Received my used copy of Reappraisals: Reflections on the Forgotten Twentieth Century by Tony Judt yesterday.
As is often the case, this thinker came to my attention via his obit (link).
I interlibrary-loaned several of his books and became quite impressed with his grasp of history.
He has helped me understand quite a bit what is going on in the politics of the world and the USA. So I have purchased a couple of his books.
I read several of the essays in Appraisals in the library copy. Yesterday I started reading the introductory essay, “The World We Have Lost.” Here’s a sampling of passages I made note of in it:
“Until the last decades of the twentieth century, most people in world had limited access to information; but within any one state or nation or community they were all likely to know many of the same things, thanks to national education, state-controlled radio and television, and a common print culture. Today, the opposite applies. Most people in the world, outside of sub-Sarharan Africa have access to a near infinity of data. But in the absence of any common culture beyond a small elite, and not always even there, the particular information and ideas that people select or encounter are determined by a multiplicity of tastes, affinities, and interests. As the years pass, each one of us has less in common with the fast-multiplying worlds of our contemporaries, not to speak of the world of our forebears.
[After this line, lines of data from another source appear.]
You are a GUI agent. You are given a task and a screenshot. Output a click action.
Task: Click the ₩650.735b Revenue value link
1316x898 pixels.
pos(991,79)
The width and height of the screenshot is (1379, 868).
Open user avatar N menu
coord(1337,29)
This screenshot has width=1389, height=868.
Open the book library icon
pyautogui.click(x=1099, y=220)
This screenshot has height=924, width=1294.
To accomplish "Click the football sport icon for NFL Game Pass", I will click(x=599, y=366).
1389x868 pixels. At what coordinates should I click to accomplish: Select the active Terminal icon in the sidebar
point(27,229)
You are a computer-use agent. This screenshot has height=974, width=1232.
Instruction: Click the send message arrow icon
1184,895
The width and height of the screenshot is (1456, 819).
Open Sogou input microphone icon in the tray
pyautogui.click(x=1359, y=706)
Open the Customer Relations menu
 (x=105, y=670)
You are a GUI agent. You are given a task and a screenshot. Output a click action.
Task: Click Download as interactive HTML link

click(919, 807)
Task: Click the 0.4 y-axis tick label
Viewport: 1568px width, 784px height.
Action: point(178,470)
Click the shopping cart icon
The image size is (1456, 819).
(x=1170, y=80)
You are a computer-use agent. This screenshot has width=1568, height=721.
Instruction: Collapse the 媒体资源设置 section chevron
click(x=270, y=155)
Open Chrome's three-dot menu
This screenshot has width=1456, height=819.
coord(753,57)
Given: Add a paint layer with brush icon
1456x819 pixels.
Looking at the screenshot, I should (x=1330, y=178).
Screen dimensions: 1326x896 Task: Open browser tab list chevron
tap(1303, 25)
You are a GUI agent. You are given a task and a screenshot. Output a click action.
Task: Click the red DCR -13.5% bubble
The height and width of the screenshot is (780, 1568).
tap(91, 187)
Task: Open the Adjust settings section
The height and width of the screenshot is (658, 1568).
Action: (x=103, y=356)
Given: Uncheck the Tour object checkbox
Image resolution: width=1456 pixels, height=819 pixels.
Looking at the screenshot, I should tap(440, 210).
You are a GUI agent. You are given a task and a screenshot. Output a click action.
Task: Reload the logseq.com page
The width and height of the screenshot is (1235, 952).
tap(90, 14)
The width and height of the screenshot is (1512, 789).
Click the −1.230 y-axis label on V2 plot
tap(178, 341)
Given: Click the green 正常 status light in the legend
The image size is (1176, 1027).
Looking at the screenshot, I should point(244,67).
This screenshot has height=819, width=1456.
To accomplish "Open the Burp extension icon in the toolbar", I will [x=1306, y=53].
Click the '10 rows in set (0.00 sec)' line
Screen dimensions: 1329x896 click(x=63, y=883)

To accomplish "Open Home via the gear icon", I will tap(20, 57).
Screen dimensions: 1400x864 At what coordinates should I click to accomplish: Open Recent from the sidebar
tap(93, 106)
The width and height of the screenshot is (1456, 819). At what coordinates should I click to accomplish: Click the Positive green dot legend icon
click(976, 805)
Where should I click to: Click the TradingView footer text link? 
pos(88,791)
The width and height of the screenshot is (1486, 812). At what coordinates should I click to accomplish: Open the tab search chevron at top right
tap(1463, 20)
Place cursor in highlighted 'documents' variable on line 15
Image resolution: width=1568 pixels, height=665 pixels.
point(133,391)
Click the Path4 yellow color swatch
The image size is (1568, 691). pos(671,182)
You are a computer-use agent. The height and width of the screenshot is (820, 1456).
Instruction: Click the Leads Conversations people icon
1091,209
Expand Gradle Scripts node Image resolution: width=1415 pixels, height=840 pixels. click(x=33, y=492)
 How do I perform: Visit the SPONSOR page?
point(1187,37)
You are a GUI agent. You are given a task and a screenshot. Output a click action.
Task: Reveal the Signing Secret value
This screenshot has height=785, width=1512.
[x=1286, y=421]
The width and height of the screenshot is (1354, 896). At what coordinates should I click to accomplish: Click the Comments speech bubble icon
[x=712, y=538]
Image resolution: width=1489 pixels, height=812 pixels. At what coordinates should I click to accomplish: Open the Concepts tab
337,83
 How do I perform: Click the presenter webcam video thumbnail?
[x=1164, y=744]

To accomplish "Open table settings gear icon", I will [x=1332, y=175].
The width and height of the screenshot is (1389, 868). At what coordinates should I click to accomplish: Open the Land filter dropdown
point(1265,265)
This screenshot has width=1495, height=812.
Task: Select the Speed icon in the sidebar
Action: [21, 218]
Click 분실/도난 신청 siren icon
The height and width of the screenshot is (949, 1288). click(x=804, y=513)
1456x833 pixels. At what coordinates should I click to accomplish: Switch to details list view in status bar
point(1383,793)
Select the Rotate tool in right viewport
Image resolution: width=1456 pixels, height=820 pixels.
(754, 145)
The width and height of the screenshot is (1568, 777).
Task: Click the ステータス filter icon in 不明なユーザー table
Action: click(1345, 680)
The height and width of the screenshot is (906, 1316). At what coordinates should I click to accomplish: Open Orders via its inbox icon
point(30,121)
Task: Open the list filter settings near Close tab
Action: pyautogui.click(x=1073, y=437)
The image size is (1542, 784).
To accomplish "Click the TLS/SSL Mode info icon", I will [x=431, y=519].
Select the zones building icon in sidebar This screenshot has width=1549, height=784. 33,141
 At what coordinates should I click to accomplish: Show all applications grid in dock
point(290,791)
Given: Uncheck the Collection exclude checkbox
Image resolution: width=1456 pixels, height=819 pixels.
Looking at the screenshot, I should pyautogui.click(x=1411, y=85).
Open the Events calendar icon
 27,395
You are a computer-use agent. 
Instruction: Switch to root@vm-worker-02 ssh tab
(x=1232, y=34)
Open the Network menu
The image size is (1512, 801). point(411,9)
Speaking of the fact that the USA essentially avoided the direct terrible consequences of war in the twentieth century, Judt writes: “[T]he United States today is the only advanced country that still glorifies and exalts the military, a sentiment farmiliar in Europe before 1945 but quite unknown today. America’s politicians and statesmen surround themselves with the symbols and trappings of armed prowess; its commentators mock and scorn countries that hesitate to engage themselves in armed conflict. It is this differential recollection of war and its impact, rather than any structural difference between the U.S. and otherwise comparable countries which accounts for their contrasting responses to international affairs today…
For Washington, war remains an option—in this case [Iraq] the first option. For the rest of the developed world it has become a last resort.”
Anyway, I find this guys thinking and analysis very cogent, informative and helpful.